Lesley Manville on Giving "The Performance of Her Life" in Ibsen's Ghosts
Is it hard to live up to a declaration like that? The Olivier Award-winning actress fills us in.
For an actor, having your work called "the performance of your life" is a double-edged sword. On one hand, it's the most flattering compliment ever. On the other, it's a really hard thing to live up to night after night, especially when you're playing a role as intense as the conflicted widow Helene Alving in Henrik Ibsen's Ghosts.
And yet, with her name and those words popping up on advertisements across New York City, the British actress Lesley Manville is taking it all in stride. Known for her appearances in films like Topsy-Turvy and Another Year, Manville has an Olivier Award to show for her work in Richard Eyre's revival of Ghosts, which comes to Brooklyn Academy of Music's Harvey Theatre from April 5-May 3 after a pair of critically acclaimed runs in London.

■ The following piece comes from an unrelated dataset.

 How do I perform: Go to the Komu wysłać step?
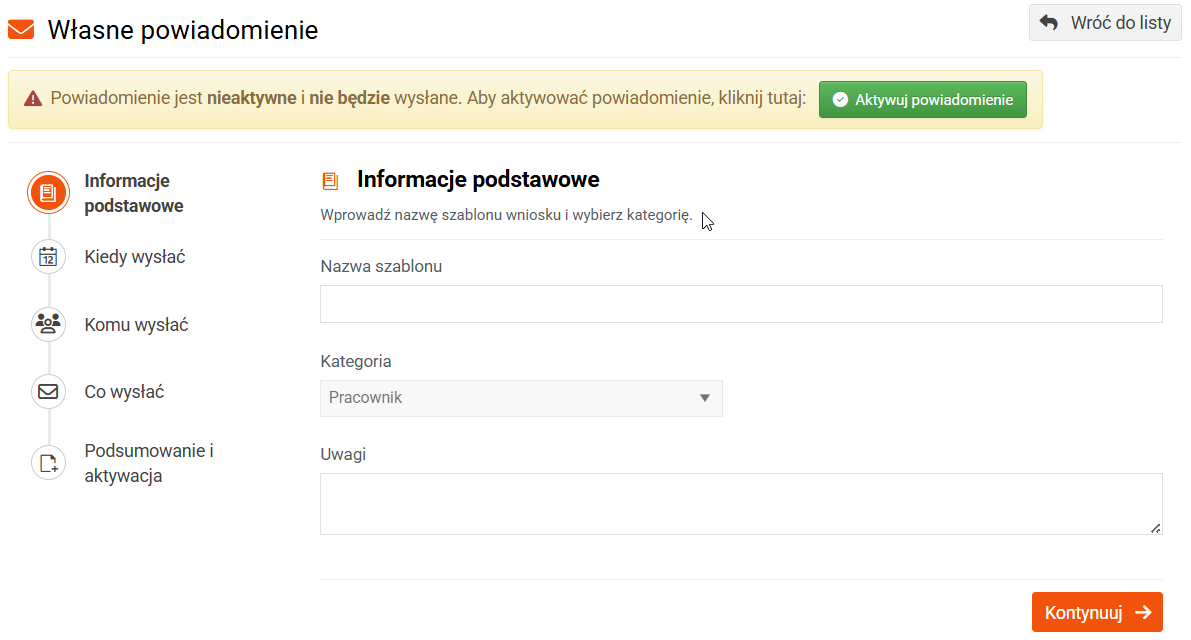136,325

As rehearsals began for the New York mounting, TheaterMania caught up with Manville to discuss how difficult it is to live up to such high expectations and how great word of mouth can help a little-production-that-could make it to the West End and beyond.
How intimidating is it to live up to something being called "the performance of your life"?

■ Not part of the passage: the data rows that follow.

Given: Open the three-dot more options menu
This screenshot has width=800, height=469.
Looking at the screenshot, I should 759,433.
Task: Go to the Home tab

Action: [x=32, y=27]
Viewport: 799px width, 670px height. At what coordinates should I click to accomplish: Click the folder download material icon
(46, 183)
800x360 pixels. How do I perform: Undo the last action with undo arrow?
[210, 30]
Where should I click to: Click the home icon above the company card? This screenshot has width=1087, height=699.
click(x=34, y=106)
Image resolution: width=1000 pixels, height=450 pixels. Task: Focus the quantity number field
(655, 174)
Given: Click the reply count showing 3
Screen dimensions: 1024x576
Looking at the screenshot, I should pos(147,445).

I don't find it intimidating at all. Listen, as long as a compliment is flowing, then I'm happy to take it. I'm not the kind of person who gets neurotic about things like that. I'm not reading them and thinking, How can I live up to that night after night? Surely some people, when there's that much publicity saying this is the performance of my career, are going to come and maybe disagree. But there's nothing I can do about that. It's a lovely pat on the back and I'm very, very happy.

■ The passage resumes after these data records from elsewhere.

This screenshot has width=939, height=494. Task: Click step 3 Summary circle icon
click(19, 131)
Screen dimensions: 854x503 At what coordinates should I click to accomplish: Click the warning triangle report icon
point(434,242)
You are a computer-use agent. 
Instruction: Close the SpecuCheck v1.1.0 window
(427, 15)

When did you realize that this production was going to be more than your everyday revival of an Ibsen play?
I knew we were cooking up something good in the rehearsal room, but the success of the production is very much to do with the whole thing. It starts with a very brilliant adaptation by Richard Eyre. The language is quite archaic now. It can be a bit clunky and a bit dry, and he did a beautiful adaptation that made it possible for us to get to grips with it and make it very human and visceral and real. That was the first thing. Second, there are only five of us in it, but everyone is so strong. We created a fantastic relationship and indeed a fantastic dramatic ending, which I think leaves people pretty ready for a gin and tonic.
What have you noticed about the play's relevance in today's world?
There are so many parallels with today. There's a line in the play when I start to reveal to the pastor how utterly dreadful [my character's] marriage was. I shatter his illusions about what he thought Helene's husband was like. I say, "My whole married life was a vile sham," and I could hear women in the audience intaking breath. Brutal, violent marriages and abused women and women who are pent up and suffering and haven't been allowed to be free, that is still, sadly, not news. There was Ibsen, a man, writing not only this amazing female role, but also Hedda Gabler and Nora in Doll's House. He had a very brilliant understanding, particularly with Nora and Helene, the suffocating nature of their lives.
It's no secret that the climate of Broadway is largely inhospitable to plays without celebrities. What is it like on London's West End?
In London, there certainly is a shift. There are a lot of serious straight plays happening in the West End. It's not just at the National or the Almeida or the Donmar. You can go to the West End now and you've got A View From the Bridge on, to name just one. There is a climate for having seriously plays in the West End that don't have movie stars in them.
Was a New York run always in the cards?
That's what we were all secretly hoping would happen. We just wanted to bring it to an audience we knew would be hungry to have it. It was fantastic to take it from the Almeida to the West End. We had the reviews to back it up, of course, but nevertheless, word of mouth got round that here was this phenomenal production of a play that people might have preconceived ideas about. It worked and people came to see it in droves. We did very well at the Oliviers, and not just me. We won Best Revival. It was one of those stars-aligned productions really, where things just came together.